Nuts Moduling
Nuts has a flexible moduling system that makes organizing components easier.
import
Each Nuts configuration file is a module. A module file can explicitly import other configuration module files.
syntax
<import> tag is used to do the importing. For example:
<import file="basic_components.xml" includes="a,b,c*" excludes="cat*"
namespace="basic"/>
<import resource="basic_components.xml" classpath="basic.jar" includes="*"/>
The attributes of <import> tag are:
- includes. Mandatory attribute. It determines which components are included in this import. Either "*" or explicit list of names have to be specified. Wildcard can be appended to any valid id to denote a search by prefix.

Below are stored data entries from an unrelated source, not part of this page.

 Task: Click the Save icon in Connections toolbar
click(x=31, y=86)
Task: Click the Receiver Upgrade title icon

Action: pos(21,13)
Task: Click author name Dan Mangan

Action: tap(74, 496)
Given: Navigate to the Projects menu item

- excludes. Optional attribute. The syntax is same as "includes" except it specifies the list of names excluded from the import.
- namespace. Optional attribute. If "namespace" is not specified, the components imported are directly put into the global namespace. When it is specified, for example, namespace="my" is specified, all components imported will be named in the pattern "my.xxx" where xxx is the original name defined in the original file.
- file. Denotes the filename to be imported. The path is relative to the location of the current configuration file.
- resource. Denotes the name of a resource that can be loaded from either the current class loader or an alternative class path. "file" and "resource" cannot be both specified.
- classpath. The alternative class path to search for the resource. This attribute can only be specified when "resource" is specified.
Odds and Ends
The syntax of <import> is easy. But there are a few things to be noted:
- The same module file or resource can be imported more than once. For example:
<import file="a.xml" namespace="a1" includes="*"/>
<import file="a.xml" namespace="a2" includes="*"/>
The above configuration is legal as long as "includes", "exludes", "namespace" are properly used so that there's no name clash.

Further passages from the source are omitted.